Here's an exercise from the really nice Hinman's book "Foundamentals of Mathematical Logic". The minimal structures are those whose definable sets are finite or cofinite. The algebraic closure (acl) of $X$ is a set with elements from some finite set that is definable with parameters from $X$. I've stuck with the last sentence from the hint. I've proved the union contains at most $nm$ elements but can't see how to get a contradiction from it. Will be greatful for all your tips.
P.S. $\exists^{=k}xF$ means there are exactly $k$ values of $x$ s.t. $F$ is true.

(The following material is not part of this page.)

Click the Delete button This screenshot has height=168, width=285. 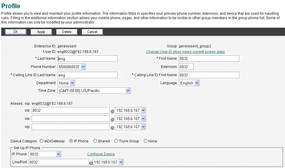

Since $\mathfrak{A}$ is infinite, because $\bigcup_{i\leqslant m}\neg\psi_{a'_i,c}^\mathfrak{A}$ is finite its complement in $\mathfrak{A}$ must be infinite. Let $b'\in\mathfrak{A}\setminus\bigcup_{i\leqslant m}\neg\psi_{a'_i,c}^\mathfrak{A}$ be arbitrary; then $b'$ satisfies $\psi(a'_i,y,c)$ for each $i\leqslant m$. Recall that $$\psi(a'_i,y,c)\equiv\phi(a'_i,y,c)\wedge\exists^{=m}x\phi(x,y,c).$$ In particular, $\phi(a'_i,b',c)$ holds for each $i\in\{0,\dots,m\}$, and so $\phi_{b',c}^\mathfrak{A}$ has size at least $m+1$. On the other hand, $\exists^{=m}x\phi(x,b',c)$ holds as well, so this gives the desired contradiction.